Michael Mazur: The Inferno of Dante. A series of etchings by the late artist illustrating poet Robert Pinsky's translation of Dante's epic poem, at the Print Center (April 17- July 11). www.printcenter.org.
Chakaia Booker: Are We There Yet? Organized by Susan Isaacs for Drexel's Leonard Pearlstein Gallery, a survey of the New York artist's remarkably eloquent sculptures assembled from discarded tires (through March 8). www.drexel.edu/westphal.
Paul Lee. Assemblages of tactile everyday objects and materials that recall the early works of Robert Rauschenberg, by a British artist based in Brooklyn, at UArts' Rosenwald-Wolf Gallery (through Feb. 28). www.uarts.edu/about/rosenwald-wolf-gallery.
The Sky's Gone Out. An exploration of the uncanny in art, design, music, and film that takes Sigmund Freud's 1919 essay, "The Uncanny," as a starting point and includes, among many other unsettling things, historic photographs of séances; contemporary artworks by Gabriela Fridriksdottir, Hanna Liden, and Chloe Piene; a Herbie Hancock music video directed by Kevin Godley and Lol Créme, and sound recordings of paranormal phenomena, at Moore College of Art & Design (through March 14). www.thegalleriesatmoore.org.

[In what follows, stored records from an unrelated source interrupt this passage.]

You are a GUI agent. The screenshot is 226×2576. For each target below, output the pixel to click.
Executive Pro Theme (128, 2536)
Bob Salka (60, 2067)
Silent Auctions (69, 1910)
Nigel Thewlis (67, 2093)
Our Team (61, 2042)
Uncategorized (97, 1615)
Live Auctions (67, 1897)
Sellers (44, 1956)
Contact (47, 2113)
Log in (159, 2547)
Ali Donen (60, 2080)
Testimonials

Paul Swenbeck. New ceramics in fantastical forms inspired by archeology, science fiction, and botany; ceramic "paintings," and photographs that suggest the visual recording of dreams or spirit photographs, at Fleisher/Ollman Gallery. (March 26-May 30). 215-545-7562 or www.fleisher-ollmangallery.com.
It's a Long Way to Tipperary. At Gallery 339, works by photographers who have shown their work at this gallery over the last 10 years (Feb. 6-28). 215-731-1530 or www.gallery339.com.
Eileen Neff: Traveling Into View. Photos and mixed-media works of the bird and plant life of Costa Rica, where she had an artist's residency last January, at Bridgette Mayer Gallery (March 4-April 18). 215-413-8893 or www.bridgettemayergallery.com.
Martha Groome. The artist's first solo show at Larry Becker Contemporary Art, of new abstract paintings (March 7-April 18). 215-925-5389 or www.artnet.com/lbecker.html.
Ellen Harvey and Ena Swansea: Sight Unseen. Recent engraved works on mirrored Plexiglas by the former, and oil-on-graphite paintings by the latter, at Locks Gallery (through Feb. 29). 215-629-1000 or www.locksgallery.com.
In Line: Sharon Etgar, German Stegmaier, Lynne Woods Turner. Drawings on paper that emphasize line, at Gallery Joe (through Feb. 28). 215-592-7752 or www.galleryjoe.com.
Osvaldo Romberg. The Philadelphia- and Tel Aviv-based Argentine artist's first solo show with Pentimenti Gallery, of recent paintings and sculpture (April 17-May 30). 215-625-9990 or www.pentimenti.com.
Rebecca Saylor Sack. Vividly colored, expressionistic paintings of wildflowers and weeds growing in wild abandon, at Seraphin Gallery (Feb. 27 -April 5). 215-923-7000 or www.seraphingallery.com.
Hanna Hannah. New works on paper at Schmidt Dean Gallery that depict images of war embedded in decorative floral motifs (March 28-May 2). 215-569-9433 or www.schmidtdean.com.